*** Record set ***

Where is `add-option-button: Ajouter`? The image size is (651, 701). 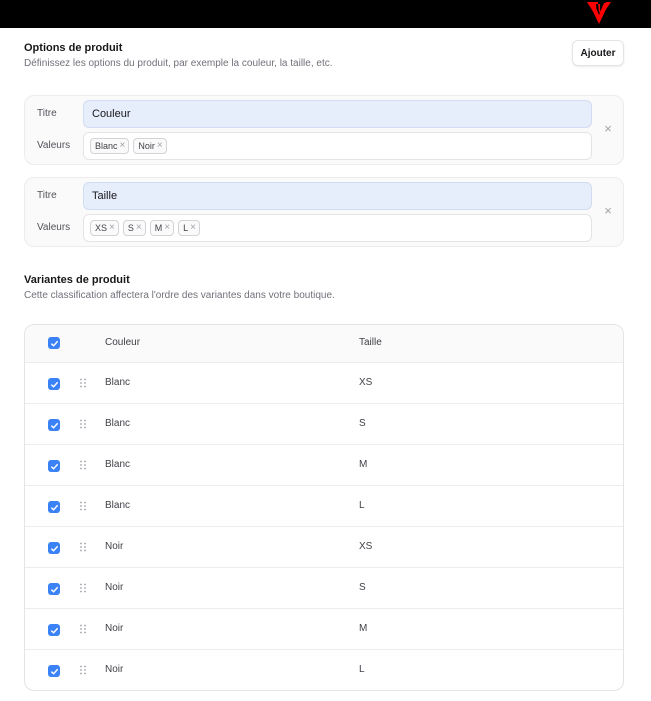
add-option-button: Ajouter is located at coordinates (598, 53).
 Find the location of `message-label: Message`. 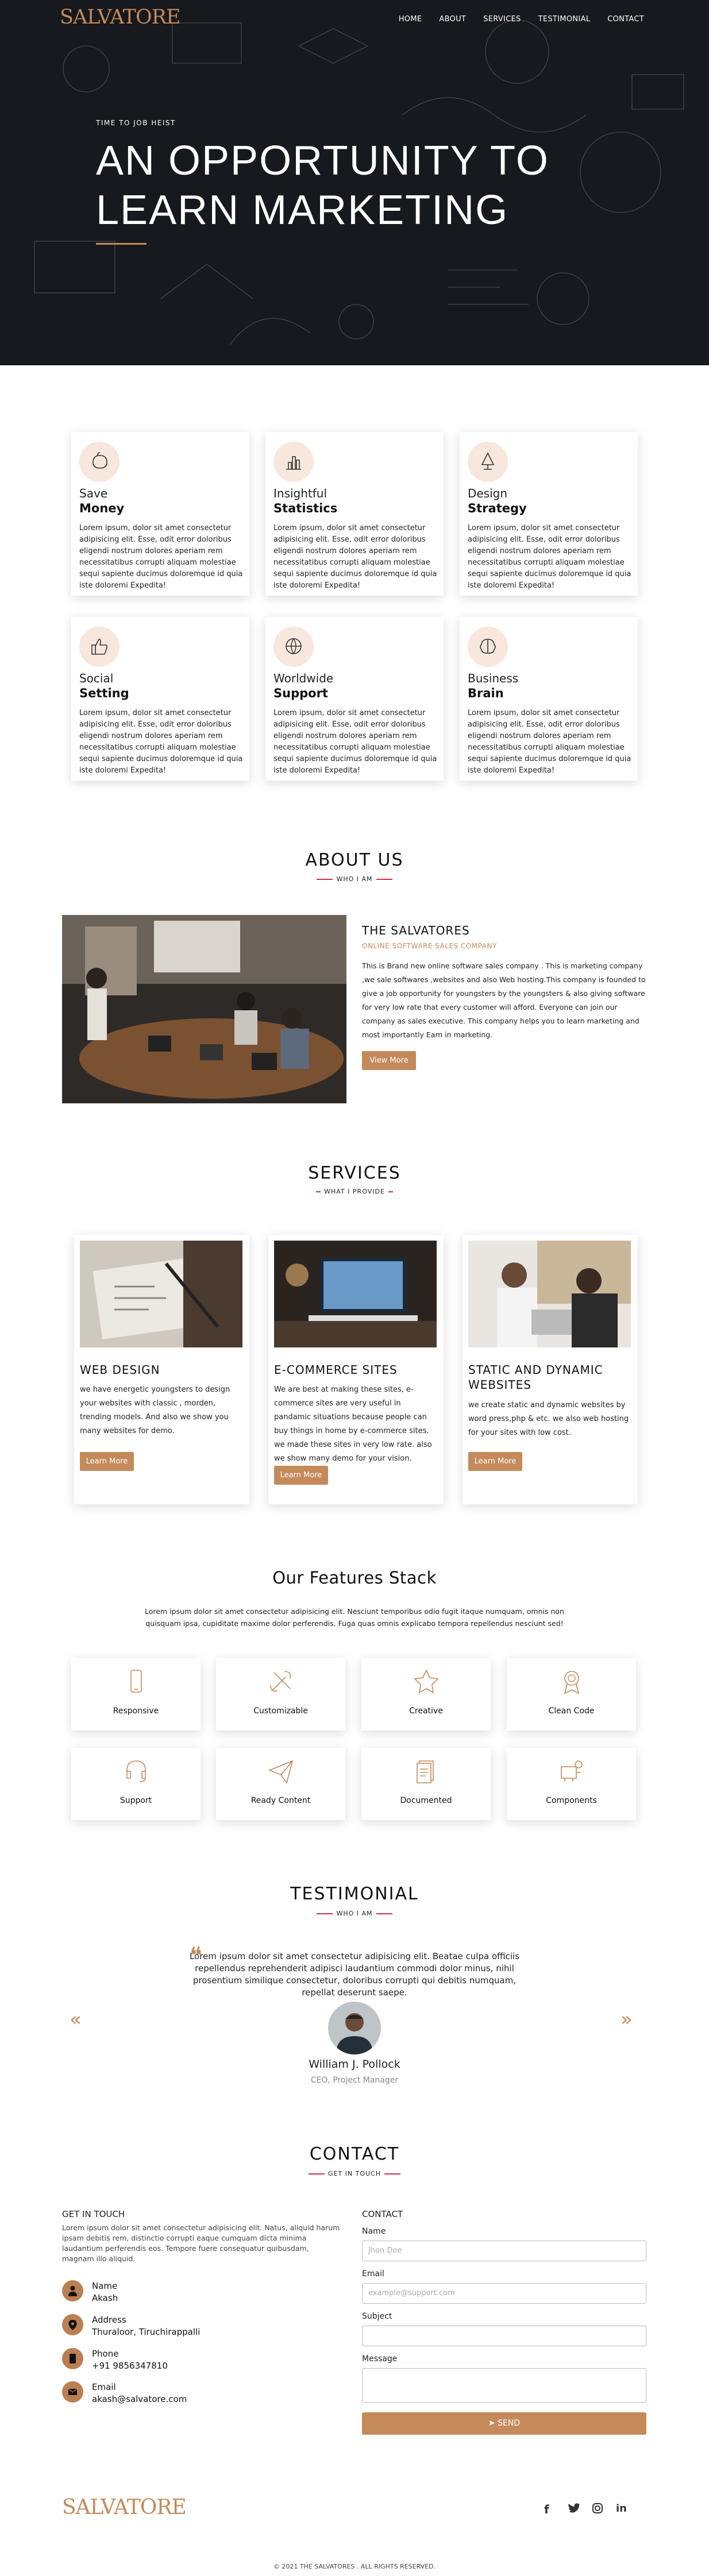

message-label: Message is located at coordinates (380, 2358).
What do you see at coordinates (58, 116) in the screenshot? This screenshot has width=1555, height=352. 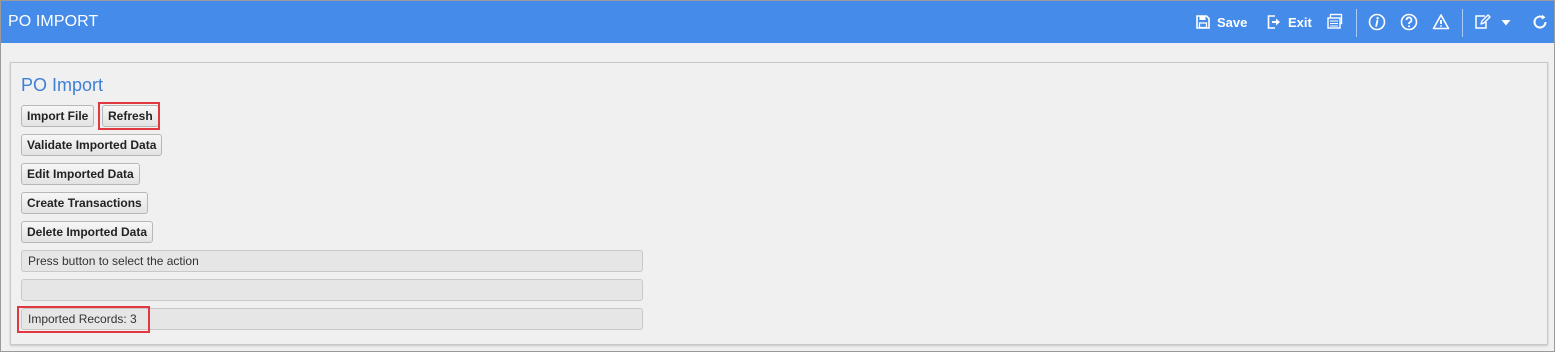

*** End of Record set ***

**Work to complete**:
Return all of the entries above word for word, leaving out the pictures.

**Final answer**:
Where is `add-option-button: Ajouter`? The image size is (651, 701). 
add-option-button: Ajouter is located at coordinates (598, 53).
 Find the location of `message-label: Message`. 

message-label: Message is located at coordinates (380, 2358).
What do you see at coordinates (58, 116) in the screenshot? This screenshot has width=1555, height=352. 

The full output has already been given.